Two Questions about “The Test Score Hypothesis”

Posted by on Feb 21, 2012 in Research, Teaching, Uncategorized | No Comments

My 11.125 students read education articles each week and discuss current events for about 15 minutes. It’s a lot of time to commit to the endeavor, but I think it’s a great way, in a survey class, to let students explore their interests and to learn more about the various issues and challenges in education.

This week we read a blog post, “The Test Score Hypothesis” commenting on the Chetty et al study concerning value added scores, test scores, and life outcomes such as income and teenage pregnancy. The thrust of the blog post is that Chetty’s study is one of the most important studies to draw a link between standardized test scores and life outcomes– that is, teachers who are good at boosting test scores are also good at boosting life outcomes. It is a powerful (perhaps not conclusive) piece of evidence that we can identify teachers who help students have a better life by identifying teachers who help students score better on tests.

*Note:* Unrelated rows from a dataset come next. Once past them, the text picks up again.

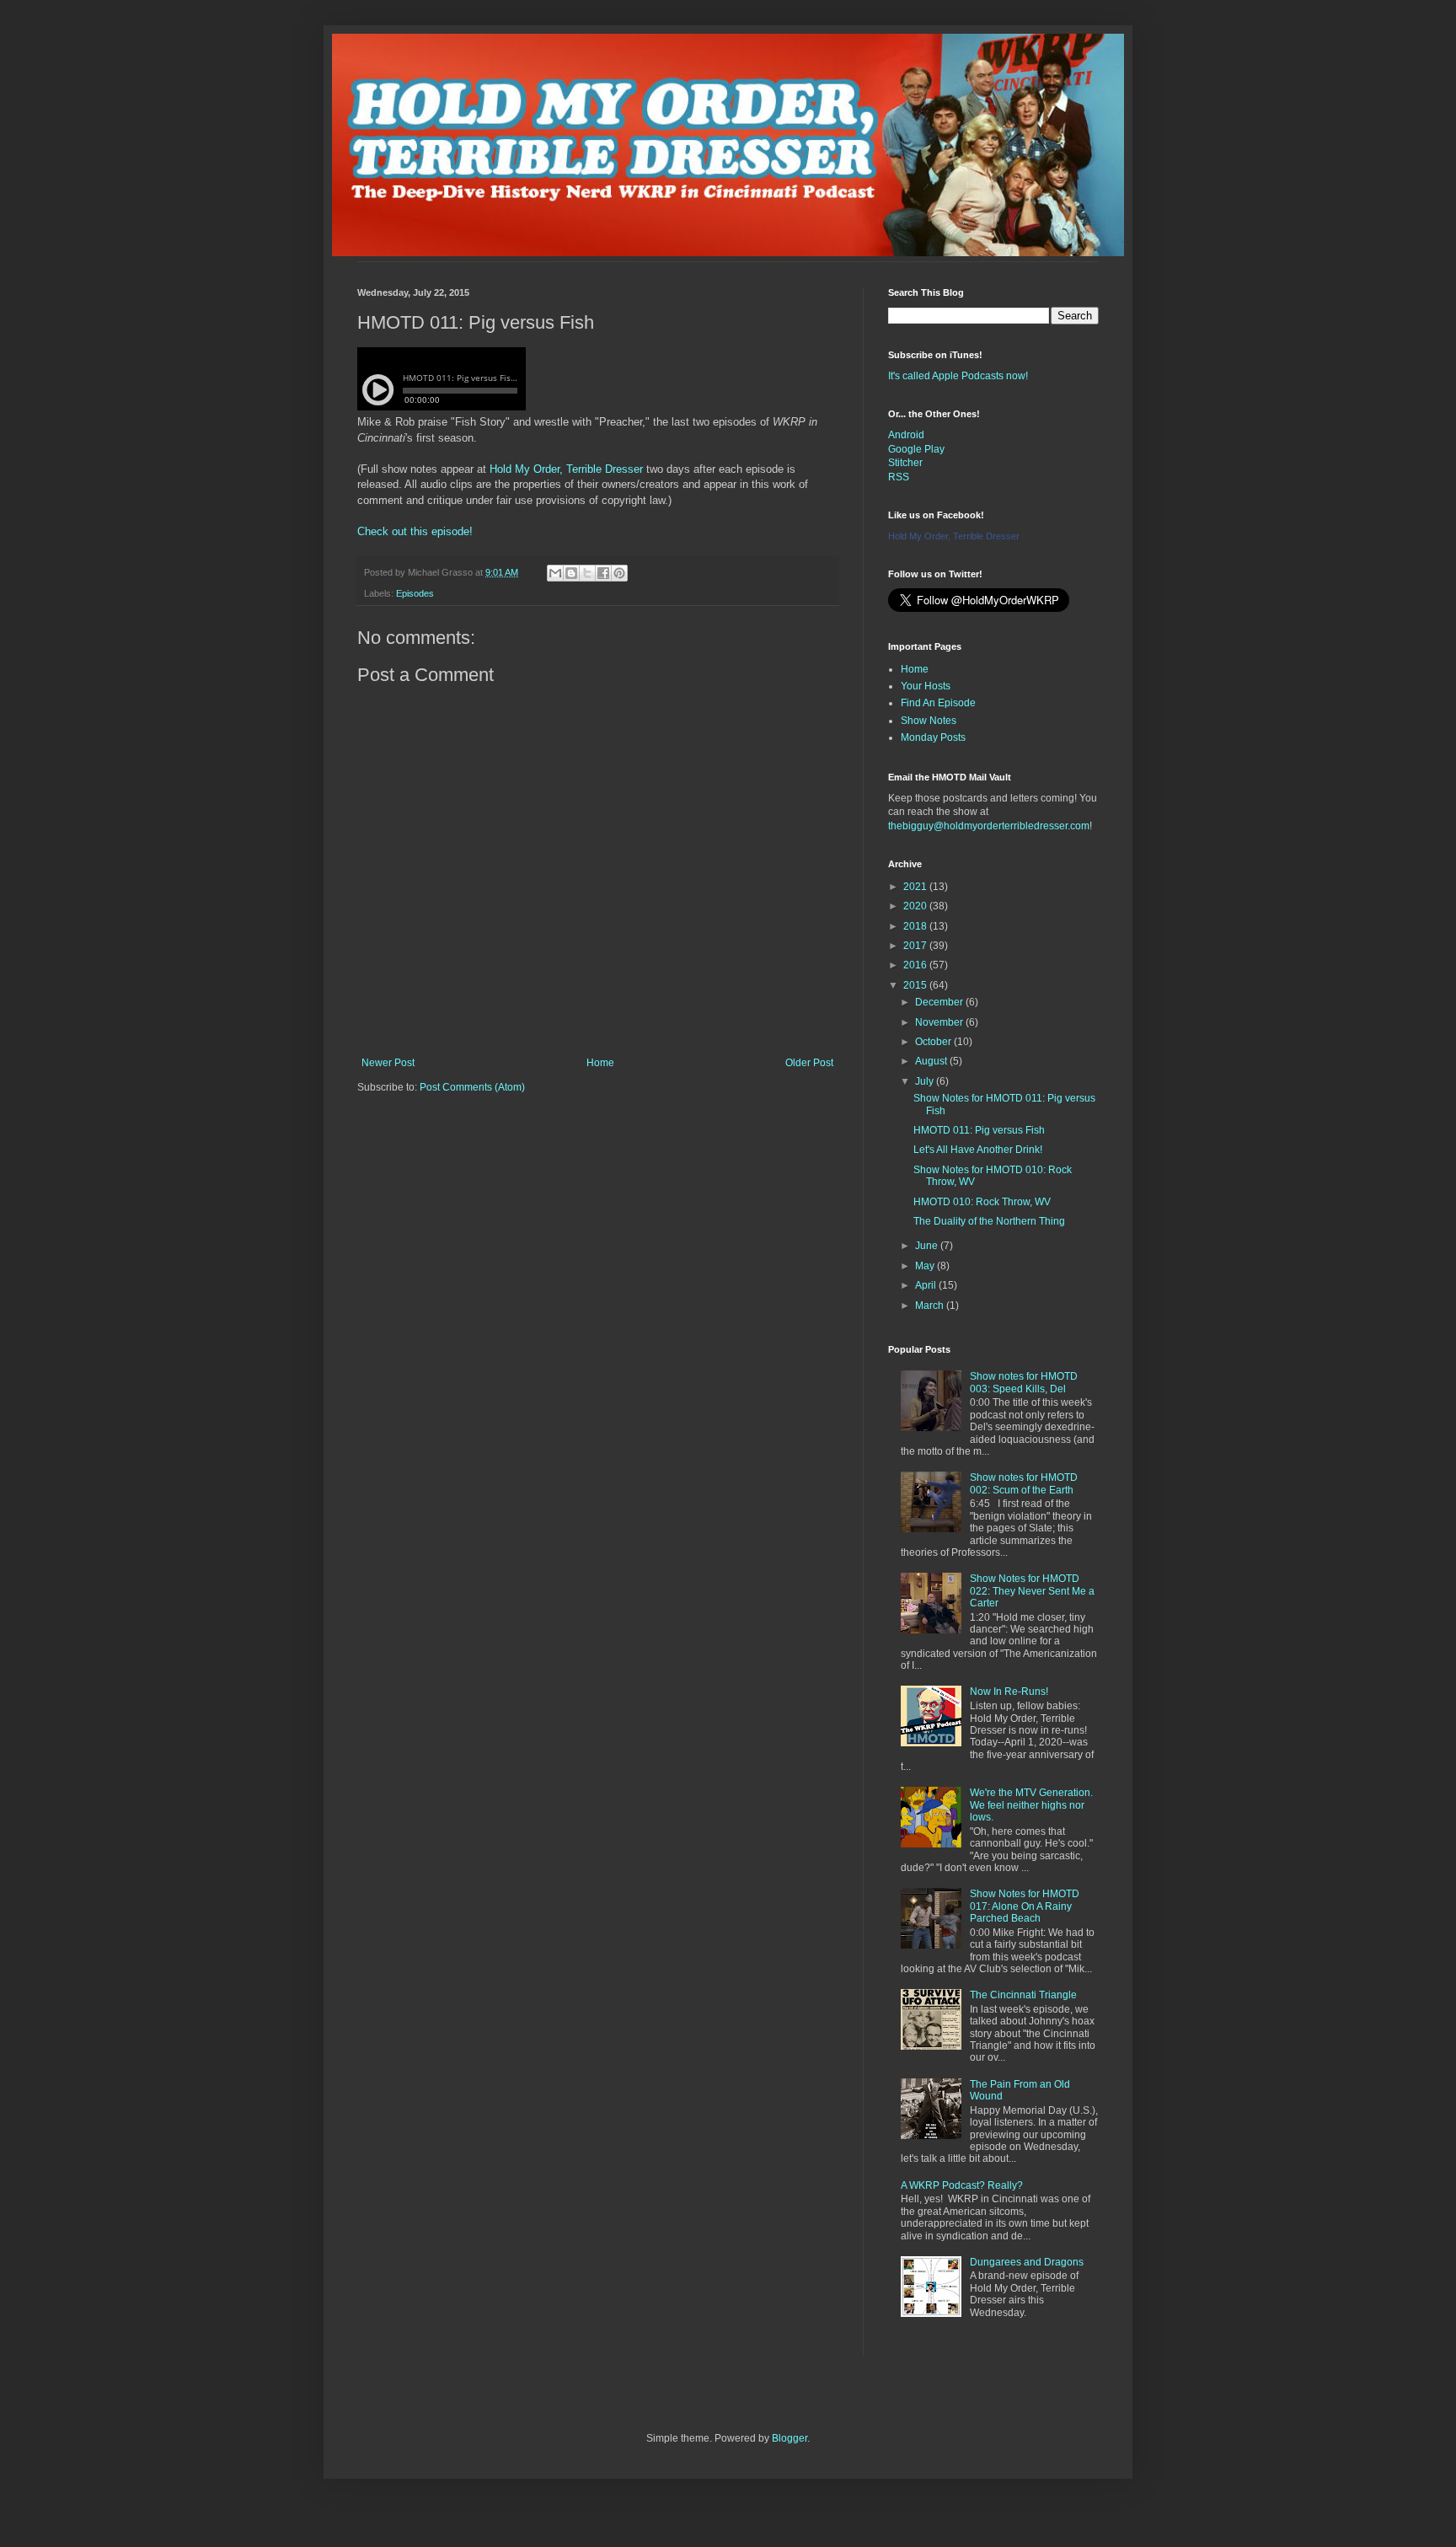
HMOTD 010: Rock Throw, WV (982, 1202)
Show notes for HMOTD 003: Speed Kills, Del (1024, 1382)
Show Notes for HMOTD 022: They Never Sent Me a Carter (1032, 1591)
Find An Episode (938, 703)
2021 (916, 887)
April (927, 1285)
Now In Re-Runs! (1009, 1691)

One of my very students in class asked two questions which I thought were quite good skeptical questions, and I thought I’d share my responses.

First, she asked “Aren’t they potentially confusing correlation with causation here?”

The answer to that is: “No. They have a method which they claim allows them to make causal assertions. Basically, they assert that the particular years in which teachers enter and leave a position are randomly determined, and therefore, you can leverage teacher mobility to make causal claims.” Now, you might come up with all kinds of reasons to assert that this isn’t actually random (if you have a bone to pick with the reform crowd, I recommend pointing out that they made a big deal in Waiting For Superman about how teacher mobility is, in part, a function of poor performance, the dance of the lemons or whatever it was called). Personally, I do think there’s some good random in there. ┬áBut they are not confused. Wrong maybe, but not confused.

Second, she asked “How much effect do teachers have anyways? I mean, don’t kids from successful parents go to successful schools and so on?” This is an astute observation, and indeed, socioeconomic status remains a powerful predictor of student performance. But teachers can have a powerful impact on any group of students, and Chetty’s models do account for this by controlling for school effects and controlling for SES. So even though wealthy and poor kids start at different places, on average, every year, we can still see how much teachers can push kids towards further achievement.

I think there are a methodological critiques you can hurl at Chetty and his co-authors, but on the whole, I’m pretty impressed both with how thoroughly they engage challenges brought up in the prior literature and how forthright they are in places where there are limitations in their approach.

To me, the big looming issue over Chetty is Campbell’s Law– that measures become less useful when society incentivizes those measures. In other words, Chetty’s study takes place in a low-stakes world, will it still hold up in a high-stakes testing culture? Will test scores still be a good way to identify good teachers when we have all of them focus, increasingly exclusively, on test scores.